Via Severoli, bambina di 9 mesi morta in casa
Milano, 8 febbraio 2017 - Morì a soli 9 mesi, di fame e di sete: un evento «causalmente riconducibile alla trascuratezza delle sue primarie esigenze da parte» dei suoi genitori. Lo scrivono i giudici della prima sezione della Corte d'Assise di Milano, presieduta da Ilio Mannucci Pacini, nelle motivazioni della sentenza con cui, il 18 novembre scorso, hanno condannato a dodici anni Marco Falchi e Olivia Beatrice Grazioli, accusati di maltrattamenti aggravati dalla morte della bimba, scomparsa ancora bebè nel febbraio di due anni fa nella sua casa di via Severoli, a Milano.
Secondo i giudici, come si legge nelle motivazioni da poco depositate, Aurora è deceduta a causa delle «mancate cure ricevute: disidratazione, malnutrizione, infezioni generiche sviluppate in quella situazione di gravissima debilitazione generale». E se la sua morte, secondo la Corte, non è stato «un evento voluto dai genitori», era però «prevedibile» ed «evitabile», come accertato anche dall'inchiesta del pm Cristian Barilli, in quanto la bambina «era visibilmente molto magra e i sintomi del suo peggioramento non erano ben nascosti, bensì del tutto evidenti». La morte di Aurora, scrivono ancora i giudici, è «addebitabile agli imputati» in quanto agli stessi è da muovere «il rimprovero di avere volontariamente trascurato di occuparsi della cura e dell'assistenza della minore, lasciando che l'ultima infezione la consumasse fino alla morte, nonostante l'evidenza dei sintomi della malattia».
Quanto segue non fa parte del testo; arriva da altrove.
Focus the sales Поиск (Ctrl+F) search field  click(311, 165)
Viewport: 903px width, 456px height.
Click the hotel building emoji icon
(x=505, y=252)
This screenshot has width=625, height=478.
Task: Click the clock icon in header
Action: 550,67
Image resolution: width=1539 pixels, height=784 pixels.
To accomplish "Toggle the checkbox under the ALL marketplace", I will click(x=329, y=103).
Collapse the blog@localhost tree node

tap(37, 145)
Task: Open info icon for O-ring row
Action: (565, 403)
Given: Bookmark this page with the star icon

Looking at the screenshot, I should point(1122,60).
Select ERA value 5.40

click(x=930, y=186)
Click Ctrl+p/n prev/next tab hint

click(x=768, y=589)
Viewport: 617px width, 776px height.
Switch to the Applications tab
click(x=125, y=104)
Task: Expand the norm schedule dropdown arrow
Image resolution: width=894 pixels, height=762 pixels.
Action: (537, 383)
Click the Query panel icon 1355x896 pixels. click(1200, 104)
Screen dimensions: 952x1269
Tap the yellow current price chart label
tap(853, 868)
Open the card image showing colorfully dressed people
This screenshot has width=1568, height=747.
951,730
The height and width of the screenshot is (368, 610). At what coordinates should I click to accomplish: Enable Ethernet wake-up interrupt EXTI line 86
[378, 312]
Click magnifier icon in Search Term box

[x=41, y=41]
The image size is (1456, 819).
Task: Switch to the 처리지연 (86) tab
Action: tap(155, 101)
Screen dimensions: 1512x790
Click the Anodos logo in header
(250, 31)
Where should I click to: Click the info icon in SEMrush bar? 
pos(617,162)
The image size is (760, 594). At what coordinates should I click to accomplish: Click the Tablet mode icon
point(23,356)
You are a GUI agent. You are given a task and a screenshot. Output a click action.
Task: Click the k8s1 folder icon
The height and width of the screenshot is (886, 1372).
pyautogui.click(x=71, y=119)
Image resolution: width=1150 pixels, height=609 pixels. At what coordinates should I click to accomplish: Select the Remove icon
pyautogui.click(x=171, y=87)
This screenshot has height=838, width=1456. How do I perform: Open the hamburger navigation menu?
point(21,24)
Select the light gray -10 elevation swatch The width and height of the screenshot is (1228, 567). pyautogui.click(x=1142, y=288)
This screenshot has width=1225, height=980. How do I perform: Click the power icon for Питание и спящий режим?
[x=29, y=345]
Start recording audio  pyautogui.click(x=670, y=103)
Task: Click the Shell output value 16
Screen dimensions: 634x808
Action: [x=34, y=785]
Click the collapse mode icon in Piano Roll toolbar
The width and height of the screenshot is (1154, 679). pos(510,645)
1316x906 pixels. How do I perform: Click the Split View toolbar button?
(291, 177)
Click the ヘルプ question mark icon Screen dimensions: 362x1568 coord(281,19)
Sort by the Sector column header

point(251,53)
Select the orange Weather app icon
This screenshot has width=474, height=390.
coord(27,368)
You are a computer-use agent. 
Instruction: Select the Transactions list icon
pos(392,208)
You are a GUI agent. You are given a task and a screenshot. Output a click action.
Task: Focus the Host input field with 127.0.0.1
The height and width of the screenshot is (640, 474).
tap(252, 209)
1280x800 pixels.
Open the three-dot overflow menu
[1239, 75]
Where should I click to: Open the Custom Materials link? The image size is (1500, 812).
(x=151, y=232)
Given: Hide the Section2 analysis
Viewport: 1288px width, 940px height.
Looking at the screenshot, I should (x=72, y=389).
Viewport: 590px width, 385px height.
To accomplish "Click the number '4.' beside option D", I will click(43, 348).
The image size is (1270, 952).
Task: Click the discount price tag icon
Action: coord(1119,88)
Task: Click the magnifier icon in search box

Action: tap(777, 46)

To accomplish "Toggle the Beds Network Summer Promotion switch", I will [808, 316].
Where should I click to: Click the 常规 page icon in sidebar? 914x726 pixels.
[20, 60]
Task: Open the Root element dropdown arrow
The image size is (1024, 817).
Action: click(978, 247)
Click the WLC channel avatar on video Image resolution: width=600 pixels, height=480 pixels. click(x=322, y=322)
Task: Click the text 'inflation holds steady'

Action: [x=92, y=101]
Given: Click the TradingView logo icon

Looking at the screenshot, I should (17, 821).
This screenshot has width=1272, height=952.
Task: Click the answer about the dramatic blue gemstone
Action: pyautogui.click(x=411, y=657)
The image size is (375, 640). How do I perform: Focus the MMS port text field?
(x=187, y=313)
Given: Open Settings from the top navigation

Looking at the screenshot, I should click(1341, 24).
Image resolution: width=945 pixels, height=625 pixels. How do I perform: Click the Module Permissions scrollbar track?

Secondo i giudici d'Assise, poi, le condotte degli imputati nei confronti della figlia «non sono apparse conseguenza di una situazione di indigenza/necessità o di un disturbo di personalità», ma al contrario sono «frutto di una scelta che accomunava entrambi gli imputati, di uno stile di vita che hanno voluto prolungare anche dopo la nascita di Aurora». La Corte, inoltre, ha motivato il fatto di non avere riconosciuto ai due imputati le attenuanti generiche spiegando «che la loro indifferenza verso le più basilari ed elementari esigenze della figlia si è protratta nel tempo ed è apparsa sempre più grave, senza trovare giustificazione nelle loro caratteristiche di personalità». Ecco perché, secondo i giudici, non sarebbe stato «equo» differenziare le pene in quanto «l'atteggiamento più passivo della signora Grazioli rispetto al signor Falchi, non è apparso corrispondere a una sua posizione di effettiva subordinazione».